As a side note; this work is an early effort that culminated in what is known as "Stateful Hash Based Signature Methods"; modern designs include XMSS and LMS, and are surprisingly close to what's in the Merkle paper. You may find the Wiki link more approachable...
In any case, to address your questions:
- How can long messages (greater than 100 bits) can be mapped into short messages (100 bits) by a one way function and only the short message signed?
Not to sound overly simplistic:
We take the long message to sign
We use that as input to a 'one way function' (modern terminology: a hash function), which generates a fixed sized output (in this example, 100 bits)
We take that 100 bit output, and apply the signature algorithm to it.
This is not specific to hash based signatures; essentially all signature algorithms (at least, any I've heard of) use a variant of this as a first step. The only difference is that 100 bits would not be considered sufficiently long; we generally insist on much longer hash outputs (because the attacker's capabilities have grown greatly since 1979, hence we need to make our systems stronger).
The nonobvious question is "why is this secure"? Well, if we assume that the attacker cannot find another message that the one-way function maps to the same 100 bits, and the attacker cannot generate a signature for that different set of 100 bits that the attacker's message maps to, then it is safe.
Actually, in practice, we worry about collision attacks, where the attacker has control over the valid message being signed (but he still needs to produce a forgery, that is, a valid signature for a message that was not signed); Merkle does consider that, however lets keep things simple for now.
- "the message can be encrypted with a newly generated random key ... " Can someone explain this to me?

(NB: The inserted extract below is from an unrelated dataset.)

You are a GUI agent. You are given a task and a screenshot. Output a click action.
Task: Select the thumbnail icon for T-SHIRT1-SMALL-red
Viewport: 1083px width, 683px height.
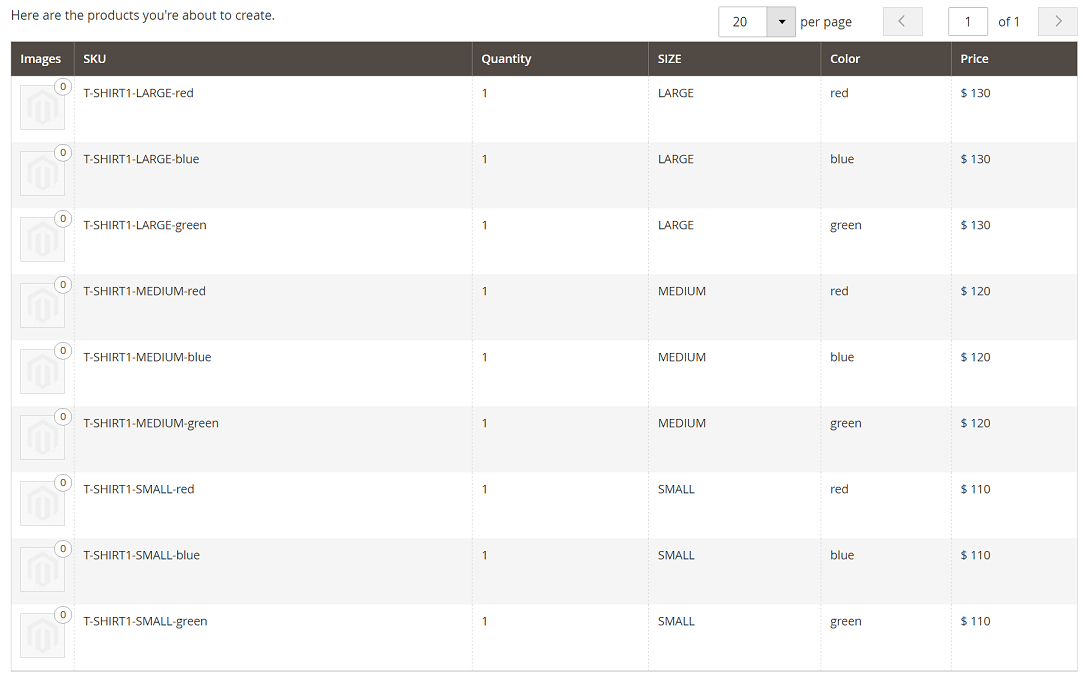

Well, this part can probably be skipped - this is one section of the paper that modern crypto doesn't follow.
Merkle tries to define a 'certified encryption function', and uses specific assumptions to do so, including a randomized input; message being signed are not randomized, and so he inserts an encryption function (with a random key) to make it match his assumptions.

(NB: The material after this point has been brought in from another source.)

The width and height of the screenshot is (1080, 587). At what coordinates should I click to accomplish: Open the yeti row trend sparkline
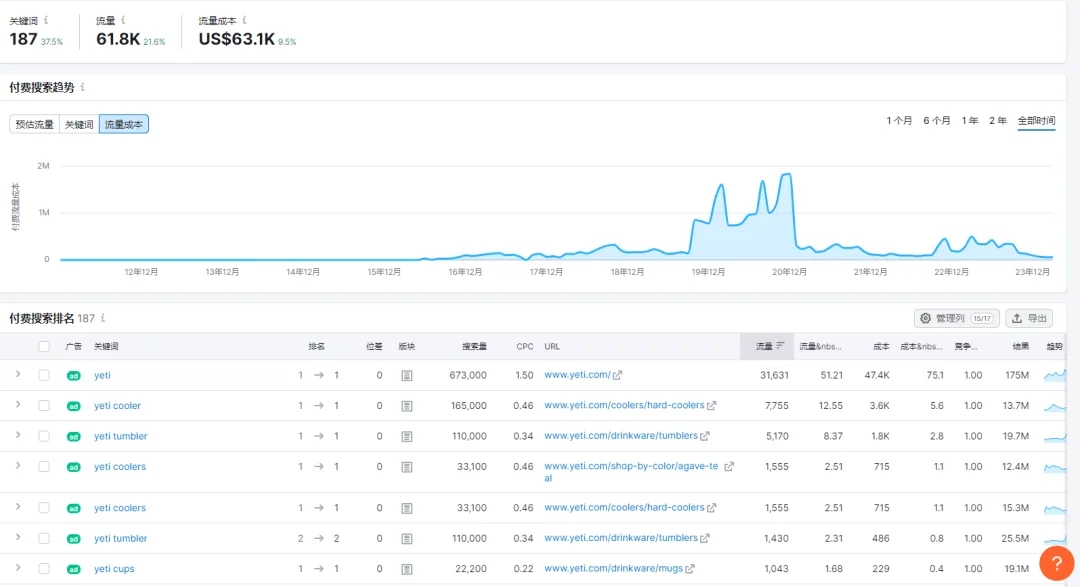pos(1054,375)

In modern crypto, we don't do this - we generally use an off-the-shelf hash function (such as SHA-2 or SHAKE) and use that - those have been designed (and cryptanalyzed) to meet the various assumptions for cryptographic hash functions; hence we (as a signature designer) don't have to worry about that.

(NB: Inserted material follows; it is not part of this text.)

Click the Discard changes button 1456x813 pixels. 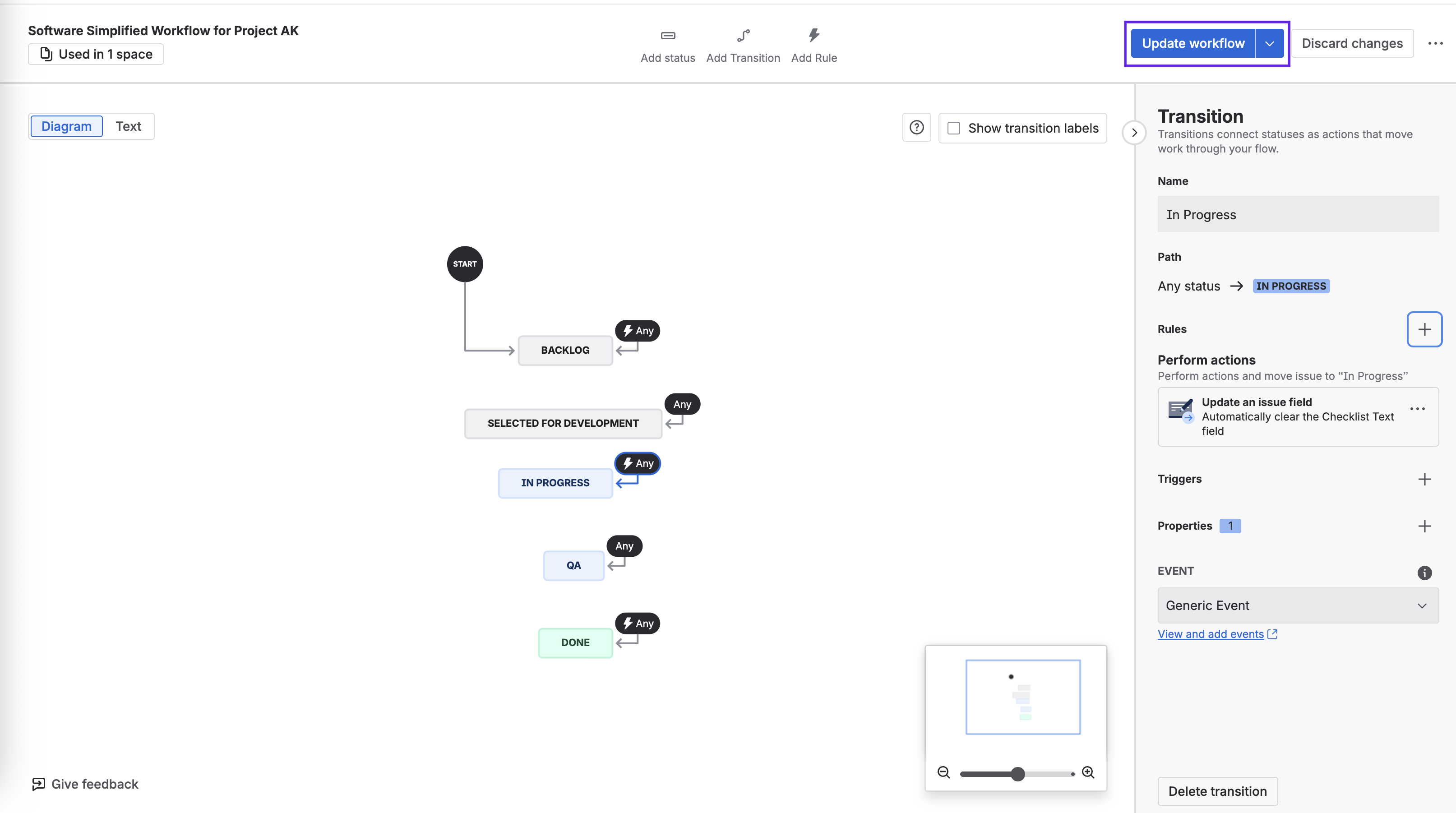point(1352,43)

To be fair to Merkle, this may be the very first time anyone has tried to work out what a 'collision-resistant hash function' would look like, and he made a fairly decent attempt - it's just not the direction later cryptographers took it.
- "The method as described thus far suffers from the defect that B can alter m by changing bits that are 1's into 0's..." Can someone explain how this fixes the problem.
Well, let us consider the simplest case; signing a single bit. In the "method described thus far", to generate a private key, we'd pick a random value $x$, and apply a random function $F$ to it, generating the public value $F(x)$. Then, to sign a '1' bit, we would produce as a signature $x$ (which the the verifier would be able to validate that $F$ maps that to the public key). However, to sign a '0' bit, we wouldn't reveal anything. It is obvious that someone who sees the valid signature of '1' could convert it into a signature of '0' (or, for that matter, generate a signature of '0' without seeing anything).
In the Lamport scheme, to sign a single bit, we generate two random values $x$ and $x'$, and publish as a public key the values $F(x)$ and $F(x')$. To sign a 0, we produce $x$; to sign a 1, we produce $x'$; someone with the signature of 1 cannot generate a signature of 0 (because they'd have to produce $x$, and they don't know that).
Now, this works, however it is quite expensive (you end up needing a public key that has twice as many hash outputs as bits your hash function produces - for example, if your hash function outputs 100 bits, this has a public key that consists of 200 hashes). The paper does go on to show ways to reduce it, as mentioned in sections 4 and 5 of the paper (which are what is used in practice).